I’m sure all of you can appreciate that I’m reluctant to forecast much about the future. I’m writing this at the tail end of another lockdown due to the Covid 19 pandemic. ‘Nuff said. Where the FOHGC, and more importantly, the Hull General Cemetery will be in a year’s time, never mind a longer period is open to question. In what has been a remarkable last couple of years the FOHGC has been the recipient of grants from local charities, as well as all of the proceeds from a few books written about the cemetery. In essence, with little to no overheads, its finances are in good shape. And this is without a regular income stream that a membership scheme could provide.

That idea could indeed be the next step. However, to undertake that, the FOHGC would need to be established on a much more professional footing. It would need a constitution, and from that premise would stem elections, to provide its committee members. Those elections would need to be undertaken every year at an Annual General Meeting attended by the membership. If we explored becoming a charity other things would have to happen. The accounts would need to be verified by the Charity Commission and a firm of auditors. However, by becoming a charity it could enhance our income and provide other benefits.

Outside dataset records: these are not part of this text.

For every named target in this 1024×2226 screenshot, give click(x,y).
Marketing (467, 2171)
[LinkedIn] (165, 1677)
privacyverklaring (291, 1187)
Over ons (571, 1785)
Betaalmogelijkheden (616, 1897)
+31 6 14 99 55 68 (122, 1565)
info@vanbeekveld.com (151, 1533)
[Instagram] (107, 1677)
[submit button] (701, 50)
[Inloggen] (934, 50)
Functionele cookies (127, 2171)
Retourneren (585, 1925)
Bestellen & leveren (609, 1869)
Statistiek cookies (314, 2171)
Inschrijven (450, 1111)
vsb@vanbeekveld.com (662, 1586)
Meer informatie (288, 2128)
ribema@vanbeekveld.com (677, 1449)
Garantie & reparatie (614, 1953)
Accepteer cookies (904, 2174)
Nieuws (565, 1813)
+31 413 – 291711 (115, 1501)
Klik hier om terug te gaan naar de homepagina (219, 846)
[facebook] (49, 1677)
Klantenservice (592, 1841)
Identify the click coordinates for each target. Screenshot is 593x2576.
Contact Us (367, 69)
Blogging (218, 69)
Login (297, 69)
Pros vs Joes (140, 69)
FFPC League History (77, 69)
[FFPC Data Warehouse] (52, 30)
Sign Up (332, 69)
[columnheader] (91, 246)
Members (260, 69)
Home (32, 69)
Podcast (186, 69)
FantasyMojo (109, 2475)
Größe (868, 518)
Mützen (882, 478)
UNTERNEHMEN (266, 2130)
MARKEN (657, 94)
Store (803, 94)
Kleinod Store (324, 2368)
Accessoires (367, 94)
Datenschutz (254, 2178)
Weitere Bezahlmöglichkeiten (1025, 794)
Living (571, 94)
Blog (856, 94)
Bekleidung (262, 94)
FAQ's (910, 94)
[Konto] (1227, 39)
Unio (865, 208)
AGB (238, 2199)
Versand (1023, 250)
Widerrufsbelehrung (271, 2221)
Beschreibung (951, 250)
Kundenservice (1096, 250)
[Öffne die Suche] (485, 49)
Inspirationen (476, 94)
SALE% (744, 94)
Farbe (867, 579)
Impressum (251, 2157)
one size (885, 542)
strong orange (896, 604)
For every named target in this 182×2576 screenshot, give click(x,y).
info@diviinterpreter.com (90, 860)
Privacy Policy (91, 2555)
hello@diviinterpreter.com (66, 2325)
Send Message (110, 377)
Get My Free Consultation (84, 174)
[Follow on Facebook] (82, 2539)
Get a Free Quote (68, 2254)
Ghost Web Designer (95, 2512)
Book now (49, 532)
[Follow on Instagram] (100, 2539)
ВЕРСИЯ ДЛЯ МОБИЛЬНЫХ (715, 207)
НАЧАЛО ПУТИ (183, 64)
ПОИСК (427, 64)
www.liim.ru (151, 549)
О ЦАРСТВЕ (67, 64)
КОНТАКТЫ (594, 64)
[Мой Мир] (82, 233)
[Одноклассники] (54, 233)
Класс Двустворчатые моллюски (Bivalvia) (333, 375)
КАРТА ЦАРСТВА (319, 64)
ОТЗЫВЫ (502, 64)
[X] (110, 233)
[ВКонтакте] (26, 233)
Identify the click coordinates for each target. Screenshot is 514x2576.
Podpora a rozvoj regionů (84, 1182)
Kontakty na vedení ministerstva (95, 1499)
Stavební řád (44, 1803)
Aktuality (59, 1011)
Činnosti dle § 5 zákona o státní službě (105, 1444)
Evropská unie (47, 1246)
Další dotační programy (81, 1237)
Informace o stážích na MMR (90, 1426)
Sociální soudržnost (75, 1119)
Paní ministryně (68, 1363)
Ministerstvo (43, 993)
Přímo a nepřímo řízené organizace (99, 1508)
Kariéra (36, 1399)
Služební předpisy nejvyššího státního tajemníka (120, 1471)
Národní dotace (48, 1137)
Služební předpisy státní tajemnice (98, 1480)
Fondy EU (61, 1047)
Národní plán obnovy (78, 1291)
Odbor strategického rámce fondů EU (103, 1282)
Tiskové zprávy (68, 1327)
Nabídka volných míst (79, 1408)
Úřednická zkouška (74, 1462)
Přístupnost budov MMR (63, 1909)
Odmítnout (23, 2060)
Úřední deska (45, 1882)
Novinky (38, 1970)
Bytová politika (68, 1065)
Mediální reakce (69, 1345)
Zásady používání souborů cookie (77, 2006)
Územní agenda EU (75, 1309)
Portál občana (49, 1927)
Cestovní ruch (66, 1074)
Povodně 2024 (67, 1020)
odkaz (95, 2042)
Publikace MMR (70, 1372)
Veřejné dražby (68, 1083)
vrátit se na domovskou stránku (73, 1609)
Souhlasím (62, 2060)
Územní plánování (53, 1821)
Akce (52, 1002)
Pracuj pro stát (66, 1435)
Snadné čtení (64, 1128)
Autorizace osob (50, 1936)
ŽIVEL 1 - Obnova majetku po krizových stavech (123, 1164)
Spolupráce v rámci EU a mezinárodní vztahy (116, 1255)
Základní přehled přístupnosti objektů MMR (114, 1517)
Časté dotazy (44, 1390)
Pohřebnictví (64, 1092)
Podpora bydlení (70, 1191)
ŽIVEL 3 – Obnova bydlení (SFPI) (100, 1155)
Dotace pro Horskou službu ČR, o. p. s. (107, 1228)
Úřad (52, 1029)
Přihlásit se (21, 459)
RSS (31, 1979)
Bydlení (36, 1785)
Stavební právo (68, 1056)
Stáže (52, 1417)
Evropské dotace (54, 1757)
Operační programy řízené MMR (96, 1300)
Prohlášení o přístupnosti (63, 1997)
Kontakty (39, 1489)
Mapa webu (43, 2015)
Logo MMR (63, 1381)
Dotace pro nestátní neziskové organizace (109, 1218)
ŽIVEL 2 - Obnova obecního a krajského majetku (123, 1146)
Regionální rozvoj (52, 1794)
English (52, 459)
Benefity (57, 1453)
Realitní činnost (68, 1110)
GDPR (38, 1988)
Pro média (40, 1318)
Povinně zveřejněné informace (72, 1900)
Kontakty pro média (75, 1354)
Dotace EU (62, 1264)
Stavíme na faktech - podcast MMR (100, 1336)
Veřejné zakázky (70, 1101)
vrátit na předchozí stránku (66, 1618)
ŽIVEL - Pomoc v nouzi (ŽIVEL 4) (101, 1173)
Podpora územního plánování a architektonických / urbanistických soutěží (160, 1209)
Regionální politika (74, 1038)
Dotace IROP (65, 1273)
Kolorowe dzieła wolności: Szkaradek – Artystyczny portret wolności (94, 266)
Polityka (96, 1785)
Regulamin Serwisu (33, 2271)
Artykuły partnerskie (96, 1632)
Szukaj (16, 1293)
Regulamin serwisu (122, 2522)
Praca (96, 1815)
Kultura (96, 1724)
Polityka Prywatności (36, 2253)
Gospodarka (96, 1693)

That’s just the start but it’s a possibility. Other Cemetery Friends groups have done so and thrived. Here’s a couple of shots of Nunhead Cemetery’s Open Day 2019. Now imagine that in Hull General Cemetery. Nunhead, of course, is one of the Magnificent Seven in London. They have been holding open days, complete with stalls, since the late 1980’s so we’ve got some ground to make up. But there’s no reason why we can’t be ambitious and think ahead.

Nunhead open day 2019

Nunhead open day 2019

However, my opinion is that more groundwork needs to be done first before that jump takes place. Links to local schools should be strengthened so that kids are in there as part of their education and grow up respecting the site. Local businesses such as bars and cafes on Princes Avenue should have the guided walks and other information leaflets made available to them. This could encourage some of the public to saunter along to the cemetery on a summer’s afternoon after a late lunch and enjoy its attractions.

More organised guided walks should take place, not just on the subject of the dead inhabitants of the cemetery, but on the living ones too. Bats, owls, birds of all kinds, butterflies, foxes and even rats should all have their place in the sun. Metaphorically speaking of course, especially in the case of bats and owls! The display boards (remember them!) should be installed to enhance the visitor’s knowledge of the cemetery’s history and ecology. And that’s just for starters.

But the FOHGC is now established. The cemetery has had its profile raised. Guided walks attract a good crowd of interested people. The new Facebook site already has over 900 members and at least a 100 of them want to comment, add or dispute something which is a good sign. No one likes a moribund social media site. This website you are visiting now will hopefully archive and maintain the research undertaken by contributors. Such valuable material quickly gets lost on the Facebook site. The books are now all out of print but there is the distinct possibility that one or two more new ones are in the pipeline.

And that is without mentioning the considerable hard, physical work done by the volunteers of all kinds. They have, in bringing the cemetery back from the dead, made the site more welcoming than it has been for years. With all of this effort it is unlikely that the cemetery will ever become unloved again. To that end FOHGC will continue to oversee this project. When all of its current members have put their secateurs and keyboards away, they will be replaced by other, ardent lovers of Hull General Cemetery. And long may that continue.